Use data-test-comp attribute in the outer HTML tag: data-test-comp='<COMPONENT_NAME>'. With the data-test-comp attribute, we can easily know the BOUNDARY of the basic component.

function Button() {
return <div data-test-comp="button">{/* ... */}</div>;
}

The component might be used many times. (That’s why we make a component) Thus, data-test-comp will be duplicate and not easy to be recognized. Saying if we used 5 button components at the same page, but we just want to query the specific one and then click it. At this point, only we can do is just get all button elements, then search the label in the button. Finally click the button we want. The process might be tedious. So I am wondering if there was a better way to do it. What if we have unique attribute (or nearly unique, which means rarely used), it will be easier.

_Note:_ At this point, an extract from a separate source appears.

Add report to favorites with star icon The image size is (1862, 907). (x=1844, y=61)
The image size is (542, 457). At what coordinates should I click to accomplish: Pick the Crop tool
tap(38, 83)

Therefore, we still need another FEATURE attribute for this case. (The attribute name is better to be UNIQUE) Use data-test-feat attribute to tell us what feature (or purpose) of the component is.

In my opinion, this attribute is optional. We still can query the right element we want with CSS selector. And also, overuse it might cause duplicate attribute name very easily. We never remember every line of codes we write, right? So make a good balance.

So there might be 2 ways to do it.

function HomePage() {
return (
<>
{/* ... */}
<div data-test-feat="confirmBtn">
<Button />
</div>
<div data-test-feat="cancelBtn">
<Button />
</div>
{/* ... */}
</>
);
}

In the example above, we clearly know that in home page, there are two buttons: confirm button and cancel button.

If wrapping component is annoying for you, another way is to insert it into component by props. Here’s the way:

Another way without the container element, is to pass the attribute name into the component through props:

function HomePage() {
return (
<>
{/* ... */}
<Button dataTestFeat="confirmBtn" />
<Button dataTestFeat="cancelBtn" />
{/* ... */}
</>
);
}

In button component:

function Button({ dataTestFeat, btnText, labelText }) {
return (
<div data-test-comp="button">
<label>
{labelText}
<button data-test-feat={dataTestFeat}>{btnText}</button>
</label>
</div>
);
}

Sometimes, we may want to know the state of some components. Saying we have a toggle button component like this:

toggle button

In test case, we want to know that after clicked the toggle button, it will change to OFF state correctly, for example.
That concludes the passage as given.